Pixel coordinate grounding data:
::::

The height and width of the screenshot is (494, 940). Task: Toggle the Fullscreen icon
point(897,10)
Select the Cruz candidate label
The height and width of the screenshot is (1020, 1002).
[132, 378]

::::

WHAT THE EXERCISE ASKS: Copy every record above out again, word for word.

TASK ANSWER:
The height and width of the screenshot is (494, 940). Task: Toggle the Fullscreen icon
point(897,10)
Select the Cruz candidate label
The height and width of the screenshot is (1020, 1002).
[132, 378]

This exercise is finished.